#### Written problem 1
In the forum thread on abandoned conduit, which code section does HARRY304E quote?

#### Text passage
# abandoned conduit



## jwjrw (Jan 14, 2010)

Not in my opinion. Although they may want a cover on the box.


----------



## HARRY304E (Sep 15, 2010)

stillirnin said:


> If you have conduit left in place with no conductors in it 1 end attached to a box the other end open, would this be a violation ?


I say it is.



> 110.12 (A) Unused Openings. Unused openings, other than those
> intended for the operation of equipment, those intended for
> mounting purposes, or those permitted as part of the design
> for listed equipment, shall be closed to afford protection substantially
> ...


----------



## jwjrw (Jan 14, 2010)

HARRY304E said:


> I say it is.



That applies to panels and equipment.....:whistling2:

He said conduit and box......never mentioned it being connected to a panel....


----------



## HARRY304E (Sep 15, 2010)

jwjrw said:


> That applies to panels


I does not say panels in the article.


----------



## wildleg (Apr 12, 2009)

The end should terminate in a box or be capped, cause bugs, mice, etc will get in it (and follow it to the gear or panel). I'm pretty sure its a violation.


----------



## jwjrw (Jan 14, 2010)

HARRY304E said:


> I does not say panels in the article.



It says equipment. Since when is a piece of conduit or a box equipment? Not only that but with a piece of conduit installed in a panel there is no "opening" that needs to be closed.


----------



## jwjrw (Jan 14, 2010)

wildleg said:


> The end should terminate in a box or be capped, cause bugs, mice, etc will get in it (and follow it to the gear or panel). I'm pretty sure its a violation.



He never said the conduit was connected to a panel.....


----------



## wildleg (Apr 12, 2009)

so it's connected to a box, and the box is connected to nothing ? oK, then you have conduit decorations; sure, no violation with that. Decorating with conduit is not covered under the NEC.


----------



## Mr Rewire (Jan 15, 2011)

jwjrw said:


> It says equipment. Since when is a piece of conduit or a box equipment? Not only that but with a piece of conduit installed in a panel there is no "opening" that needs to be closed.


Buy a code book. open it . start reading. start with ART 100 definitions . Slowly read definition of equipment. Then return .:thumbsup:


----------



## HARRY304E (Sep 15, 2010)

jwjrw said:


> It says equipment. Since when is a piece of conduit or a box equipment? Not only that but with a piece of conduit installed in a panel there is no "opening" that needs to be closed.


Lets say that you have a 2" emt coming out of a panel to hit another panel 1' away now you remove that panel but you leave the pipe now you have a pipe coming out of that panel 1' and one end is open would that not be an unused opening?


----------



## jwjrw (Jan 14, 2010)

#### Supplied data
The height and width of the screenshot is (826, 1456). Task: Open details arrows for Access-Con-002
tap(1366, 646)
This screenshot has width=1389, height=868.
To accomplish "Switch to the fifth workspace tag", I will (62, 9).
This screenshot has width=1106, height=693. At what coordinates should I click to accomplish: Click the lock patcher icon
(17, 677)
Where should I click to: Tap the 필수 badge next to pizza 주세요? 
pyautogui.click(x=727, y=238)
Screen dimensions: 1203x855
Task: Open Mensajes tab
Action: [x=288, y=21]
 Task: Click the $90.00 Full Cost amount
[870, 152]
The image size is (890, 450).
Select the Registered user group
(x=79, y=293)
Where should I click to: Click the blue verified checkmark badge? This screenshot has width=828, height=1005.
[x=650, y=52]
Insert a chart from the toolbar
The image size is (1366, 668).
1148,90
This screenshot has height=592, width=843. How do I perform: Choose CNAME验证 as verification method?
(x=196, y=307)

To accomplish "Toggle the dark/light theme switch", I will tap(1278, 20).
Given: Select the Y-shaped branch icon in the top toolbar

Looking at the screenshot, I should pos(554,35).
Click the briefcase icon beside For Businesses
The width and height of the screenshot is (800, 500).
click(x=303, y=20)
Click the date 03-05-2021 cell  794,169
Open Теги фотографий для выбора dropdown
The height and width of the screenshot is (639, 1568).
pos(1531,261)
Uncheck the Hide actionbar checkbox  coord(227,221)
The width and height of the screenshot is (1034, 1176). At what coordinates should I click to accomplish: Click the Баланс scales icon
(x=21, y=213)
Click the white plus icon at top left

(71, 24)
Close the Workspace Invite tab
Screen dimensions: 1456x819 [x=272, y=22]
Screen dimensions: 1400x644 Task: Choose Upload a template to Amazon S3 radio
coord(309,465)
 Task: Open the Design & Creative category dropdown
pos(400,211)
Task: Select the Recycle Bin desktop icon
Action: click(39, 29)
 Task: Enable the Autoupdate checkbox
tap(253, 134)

#### Written problem 2
Show each line of the rows that contains the word "Choose", matching case.

#### Complete output 1
110.12 (A), Unused Openings.

#### Complete output 2
This screenshot has height=592, width=843. How do I perform: Choose CNAME验证 as verification method?
Screen dimensions: 1400x644 Task: Choose Upload a template to Amazon S3 radio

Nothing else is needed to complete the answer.